Servite l'insalata condita con una salsa citronnette preparata
battendo 4 cucchiaiate di olio con il succo di limone, sale e
pepe.
Salat „Frohe Ostern"
Rezept aus der Molise - einer Region im südlichen Appenin
Zutaten:
½ Römersalat, 1 Mango, 3 Fleischtomaten, 150 g grüne
Bohnen, 6 Wachteleier, einige Blätter Basilikum, 1 Zitrone,
Olivenöl extra vergine, Salz und Pfeffer
Die Eier hartkochen. Dann die grünen Bohnen 5 Minuten in kochendem Wasser garen lassen, abgießen und kalt werden lassen. Den gewaschenen Salat in nicht zu kleine Stücke schneiden. Dann die Mango in Würfel und die Tomaten in Spalten schneiden. Schließlich Obst und Gemüse vermengen und die Basilikumblätter hinzugeben. Mit den Wachteleiern garnieren. Den Salat mit einer Zitronenvinaigrette servieren, hergestellt aus dem Saft der Zitrone mit 4 Esslöffeln Olivenöl, Salz und Pfeffer.

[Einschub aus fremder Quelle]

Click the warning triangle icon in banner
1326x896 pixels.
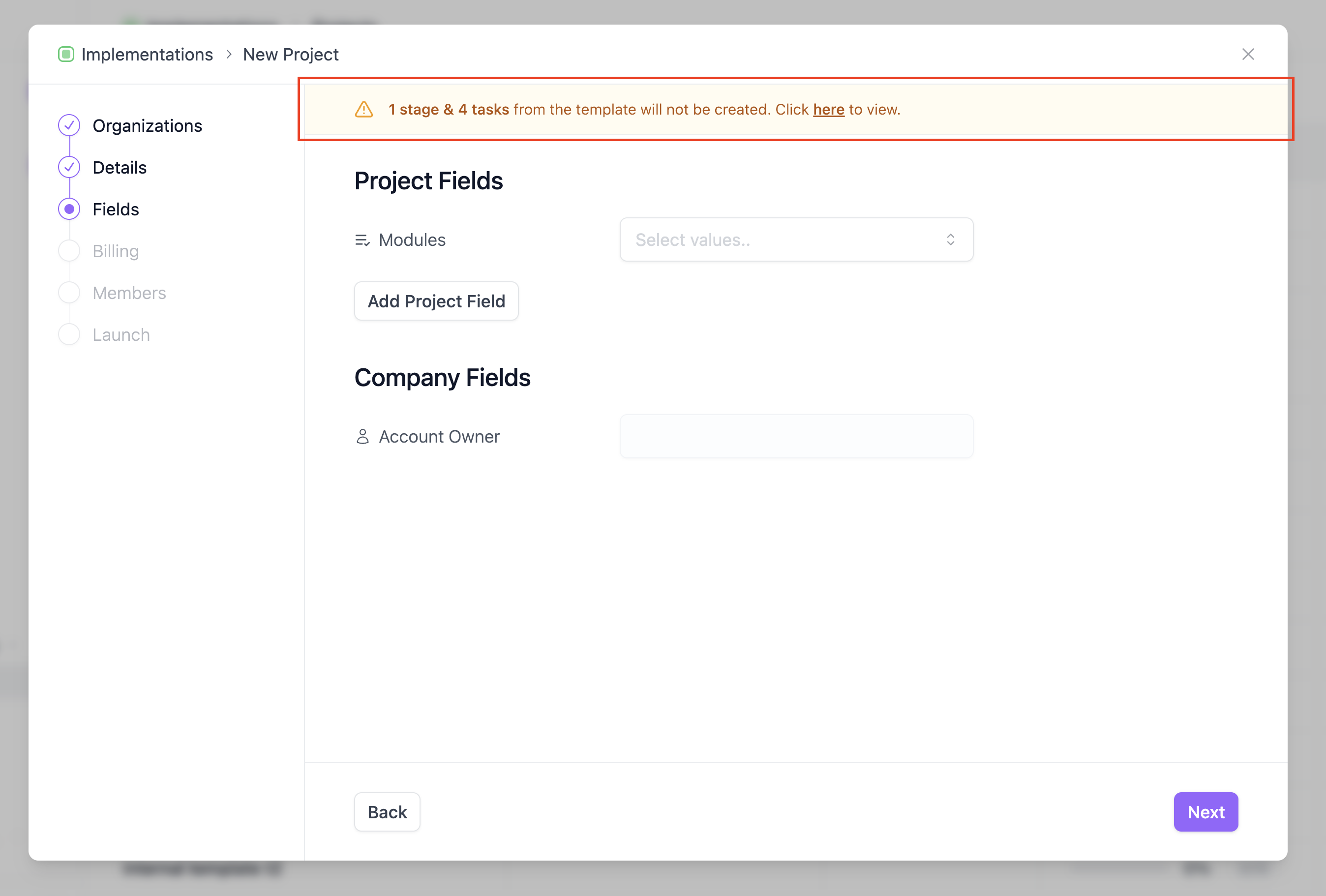coord(364,110)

Fleischvögel nach Schweizer Art
Zutaten für 4 Personen:
4 Rindsrouladen dünn geklopft, 2 Schinkenscheiben halbiert,
150 g Bratwurstbrät, 1 Tl. Petersilie gehackt, 4 kl. Eier,
Salz, Pfeffer, Senf, Mehl, 1 Glas Rotwein, ca. ¼ l
Bratensoße, 1 El. Tomatenmark, 1 El. Butterfett.

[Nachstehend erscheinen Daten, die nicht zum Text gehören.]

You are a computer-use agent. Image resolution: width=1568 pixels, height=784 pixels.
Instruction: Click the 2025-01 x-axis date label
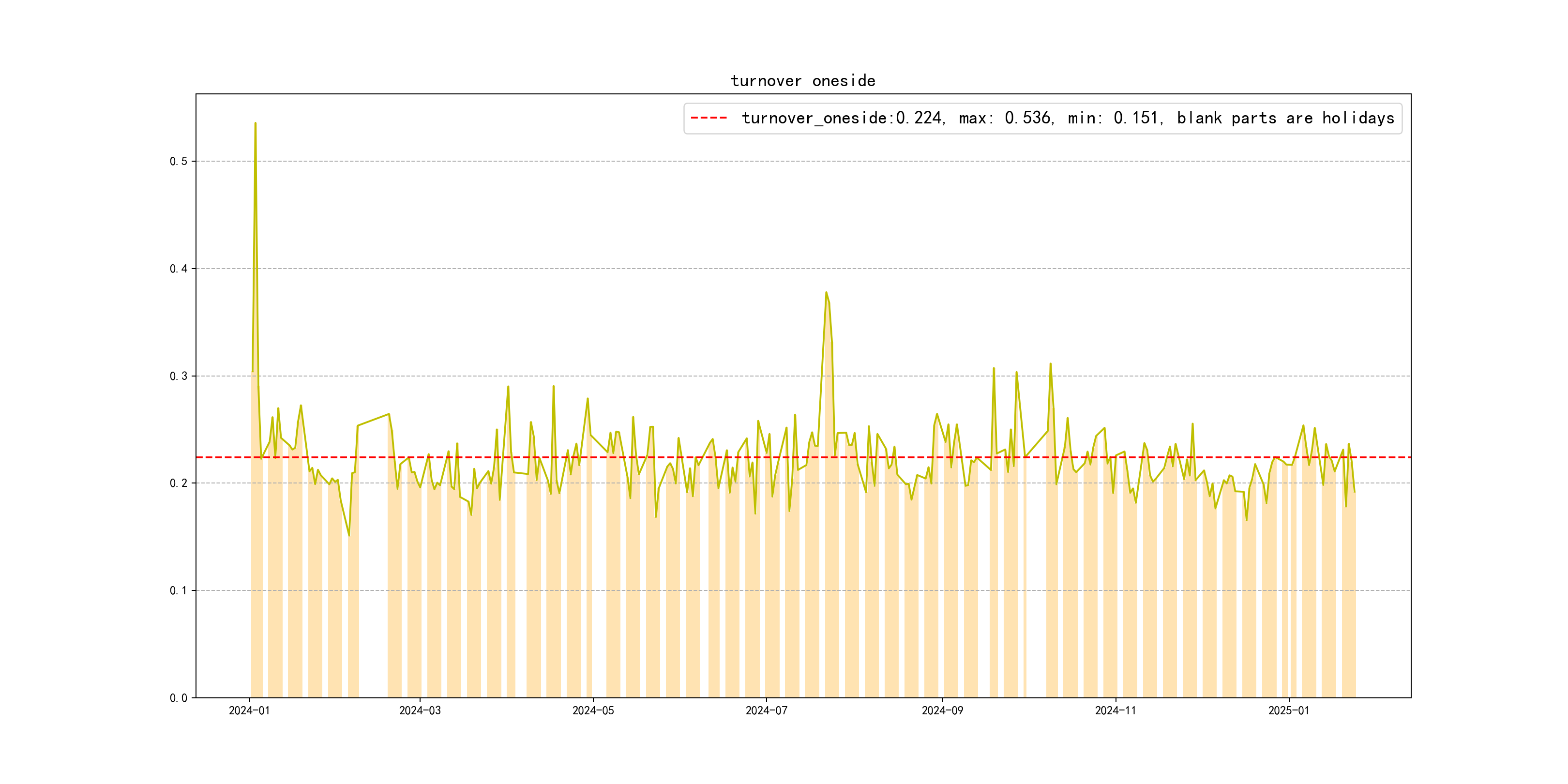tap(1289, 711)
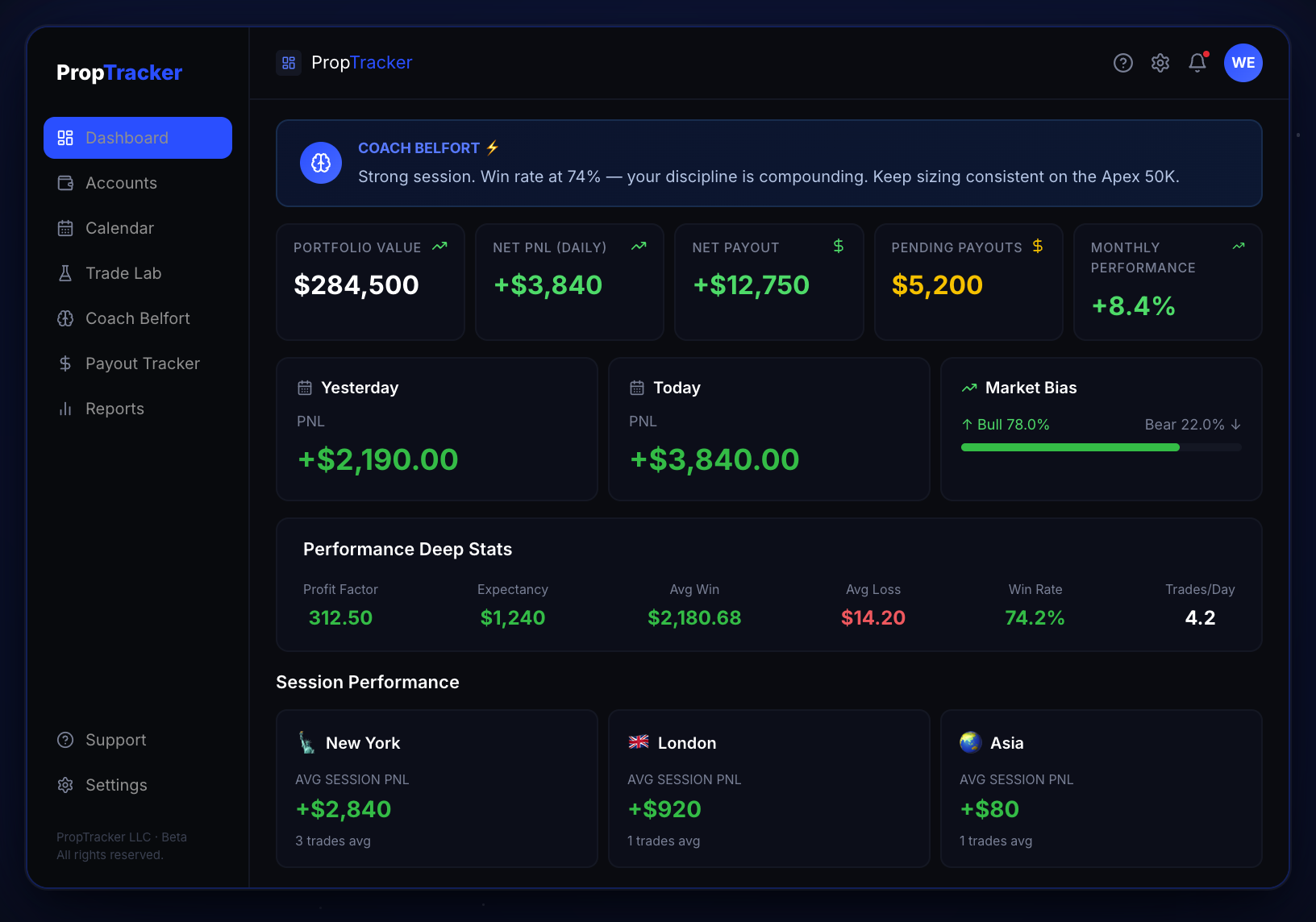The height and width of the screenshot is (922, 1316).
Task: Open Reports via the bar-chart icon
Action: tap(65, 409)
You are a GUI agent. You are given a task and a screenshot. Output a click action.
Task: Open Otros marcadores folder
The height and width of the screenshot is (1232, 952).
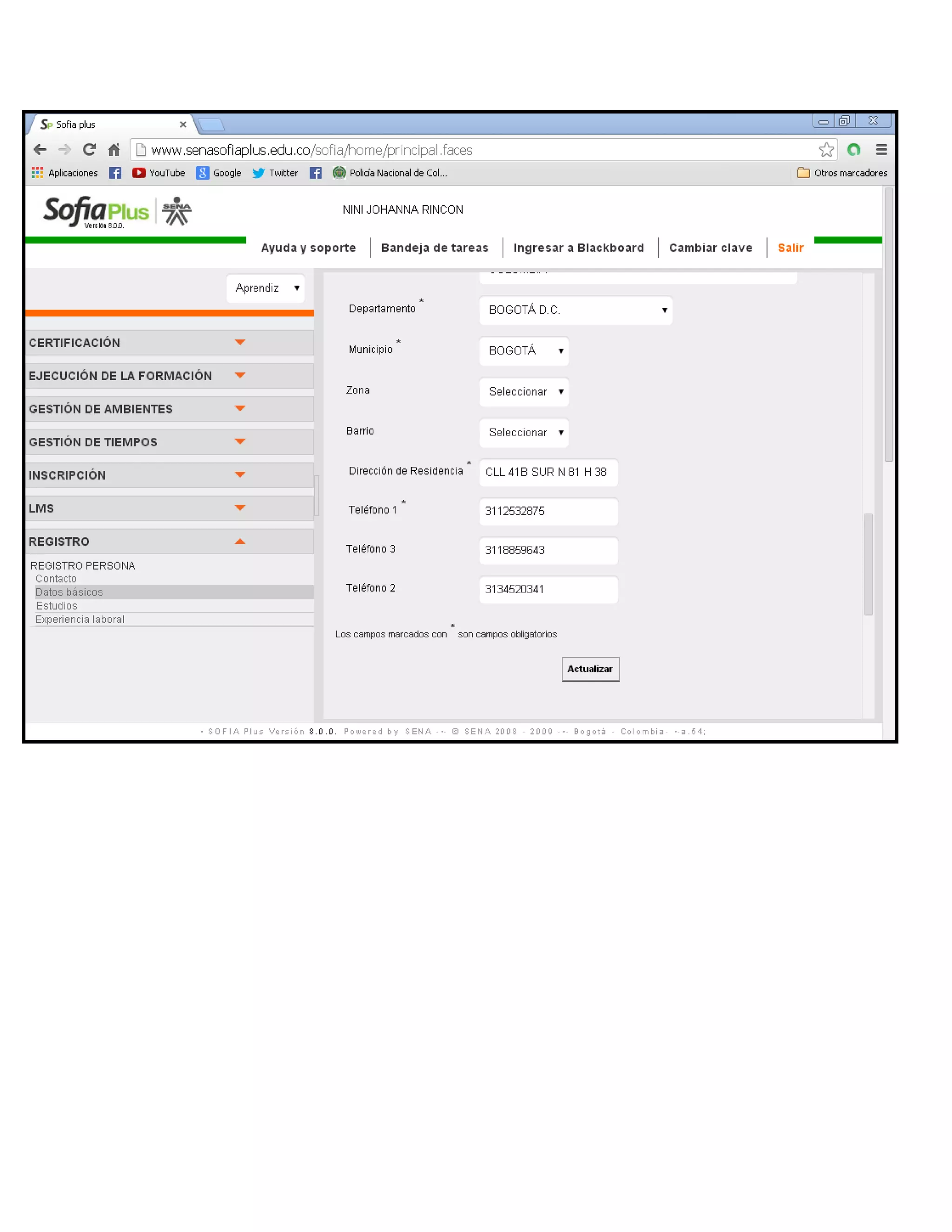pyautogui.click(x=842, y=173)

Die Eier 7 Minuten kochen. Rindsrouladen ausbreiten und mit Senf
bestreichen. Je eine halbe Schinkenscheibe darauf legen und das mit
der Petersilie vermischte Bratwurstbrät gleichmäßig
darüber ausstreichen. Die Eier darauf legen und einrollen. Mit
Faden umwickeln, würzen, in Mehl drehen und in heißer
Butter hellbraun anbraten. Fett abgießen und die
Fleischvögel mit Tomatenmark bestreichen. Wein und Bratensaft
darüber gießen und schmoren lassen, bis die
Fleischvögel gar sind.
Schlehenlikör
Die Herstellung von Likör hat zwar mit Kochen nichts zu tun, aber das Ergebnis schmeckt hervorragend und verdient daher bekannt gemacht zu werden.
Zutaten:
0,7 l Weinbrand, alternativ Weizenkorn, 525 g weißen Kandiszucker, 900 g Schlehen, 1 Vanilleschote.

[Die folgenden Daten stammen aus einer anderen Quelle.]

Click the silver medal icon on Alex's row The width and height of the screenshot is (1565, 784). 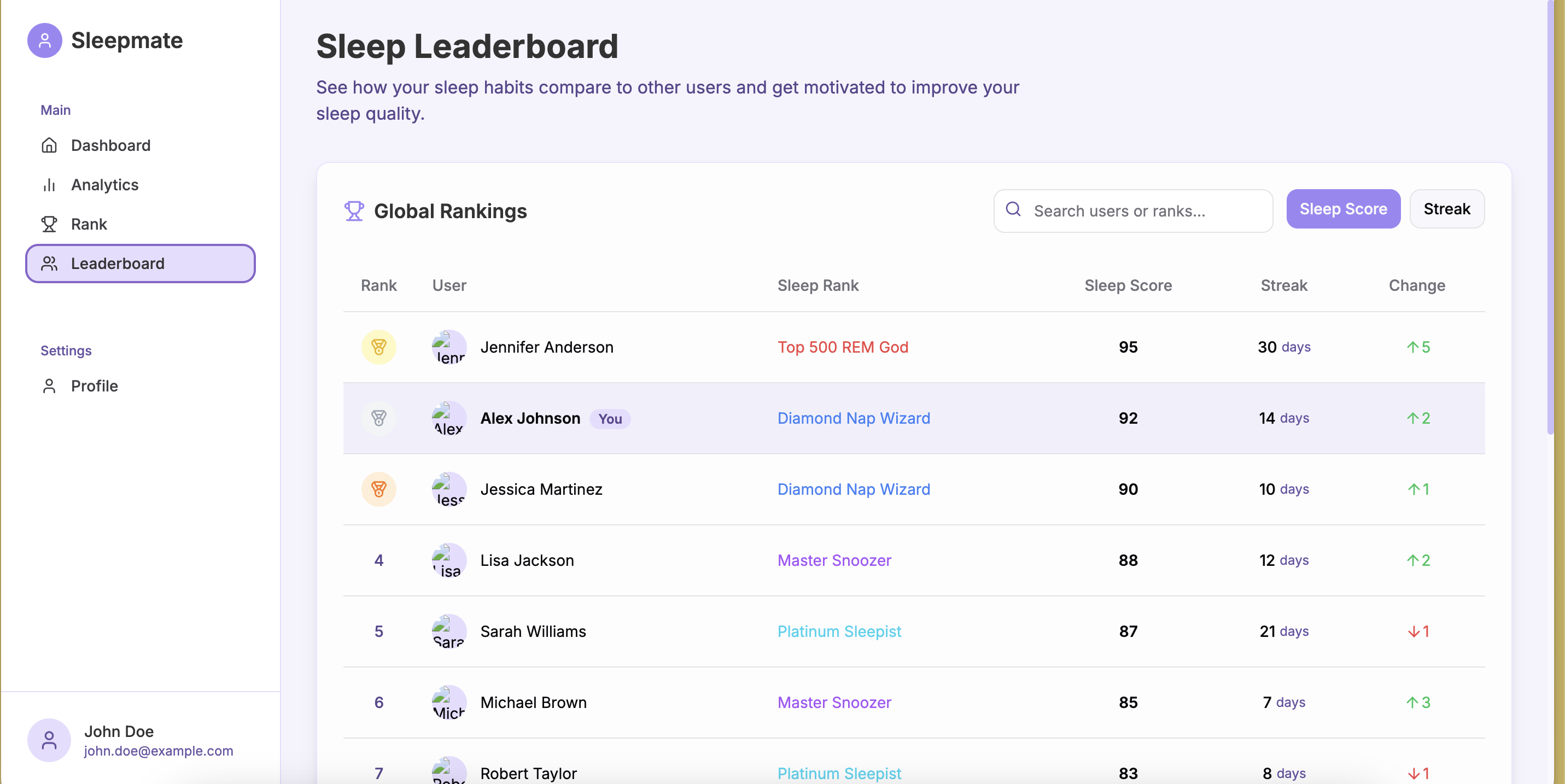(x=378, y=418)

Die Schlehen waschen, abtropfen lassen und anstechen oder -ritzen und in eine große Flasche - möglichst weiter Hals, Schraubdeckel - füllen. Dazu kommen der Kandiszucker und die zerkleinerte Vanilleschote. Diese Mischung ein paar Tage ziehen lassen, bis sich der Zucker weitgehend aufgelöst hat. Dann mit Weinbrand auffüllen, verschließen und die Flasche etwa 8 bis 10 Wochen auf einem sonnigen Fensterbrett reifen lassen. Gelegentlich schütteln. Schließlich durch ein Plastiksieb und Mulltuch seihen und in normale Flasche(n) füllen. Schlehen entwickeln das volle Aroma erst nach dem ersten Frost. Diesen kann man durch eine Nacht in der Tiefkühltruhe ersetzen - nach dem Anritzen und in der Flasche, denn danach sind sie weich und schmierig.